Judor : C’est pourtant simple la métaphore. C’est une réponse de mauvaise foi. Il pleut dans le bureau, cela veut dire ce que cela veut dire. C’est la grisaille du quotidien. Il y a au moins un message que tu peux avouer. C’est dingue ça !
Dupieux : C’est peut-être mon fantasme du bureau, car je n’y ai jamais travaillé.
Q : J’ai une question pour Gregory : le film sort mercredi prochain en France et aux Etats-Unis, il sort quand ? Avez-vous fixé un objectif de salles avec les producteurs américains ?Bernard : Aux Etats-Unis, cela sort à priori en janvier. Au Fantastic Fest aussi, fin septembre. On est distribué par un distributeur que l’on aime beaucoup. Cela va sortir dans les grandes villes aux Etats-Unis. Ce film existe aux Etats-Unis, comme « Rubber » y a existé. Je ne sais pas si la question recouvrait la sortie salles en France aussi. Notre film sort mercredi et j’espère que vous allez convaincre beaucoup de monde d’aller le voir. Le film sort dans une cinquantaine de salles. On augmente petit à petit notre exposition et on espère que le public nous suivra.
Q : Quelle était la part de votre cachet dans le budget ?Judor : Merci beaucoup pour votre question. C’était un sandwich de marque Fauchon. Quand on va sur les films de Quentin, cela n’est pas pour s’enrichir. On y va pour l’œuvre et pour le principe de rester immortel en fait. Ce sont des œuvres qui vieillissent bien, je pense. « Steak » est parmi les films que j’ai faits et qui vieillissent le mieux. « Wrong » va être de la même nature. Je ne vais sûrement pas y aller pour de l’argent.
Dupieux : J’ai honte, mais Eric a toujours joué gratuitement pour moi.
Bernard : J’aimerais remercier Eric, mais on participe un peu tous à ce processus. Dans cet éco-système, tout le monde joue le jeu : la grande star française et maintenant américaine, les acteurs américains, Quentin. Cela permet de maintenir une énergie incroyable sur le plateau, car tout le monde est là pour les bonnes raisons : c'est-à-dire travailler avec Quentin. Cela permet de se donner plus de libertés.

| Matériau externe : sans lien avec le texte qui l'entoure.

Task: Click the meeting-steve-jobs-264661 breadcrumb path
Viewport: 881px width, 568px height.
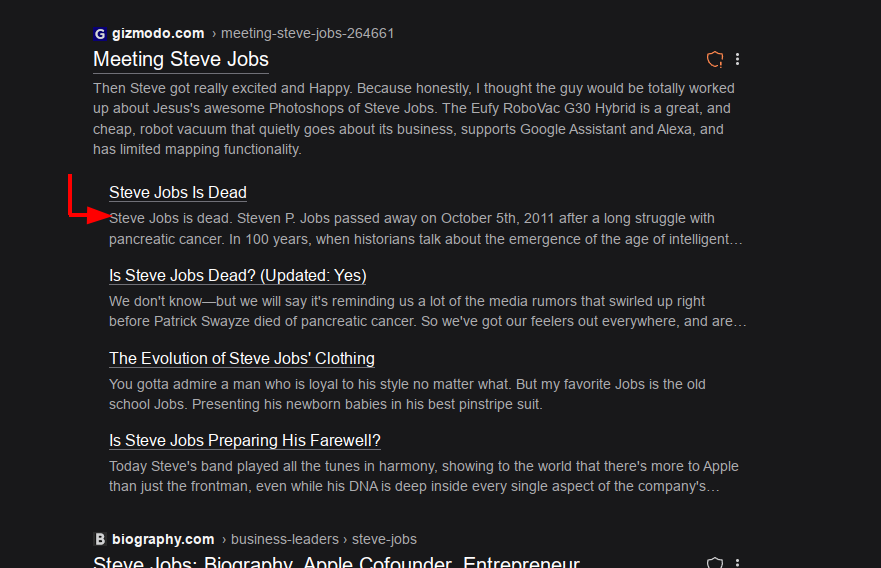Action: [x=309, y=33]
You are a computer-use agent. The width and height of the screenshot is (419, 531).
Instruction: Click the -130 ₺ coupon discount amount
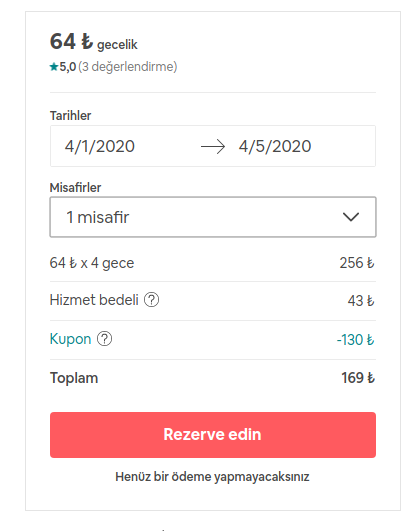[355, 340]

Dupieux : Même moi, je suis là pour travailler avec moi. Les tournages sont pour moi un vrai bonheur, il n’y a jamais de conflits, c’est fluide.
Judor : Il y a un truc de particulier avec les tournages de Quentin : personne n’y va pour les mauvaises raisons, tout le monde y va au service d’une œuvre et Quentin est un peu comme un gourou pour tous ces gens. On est tous fan de son travail et quelle que soit la décision prise sur le plateau. C’est la meilleure décision, c’est celle qui va le mieux servir. Je vois William Fichtner pareil, il était tout tremblant à faire ses propositions d’acteur, pareil pour Jack Plotnick, on est tous à son service et à attendre qu’il nous bénisse.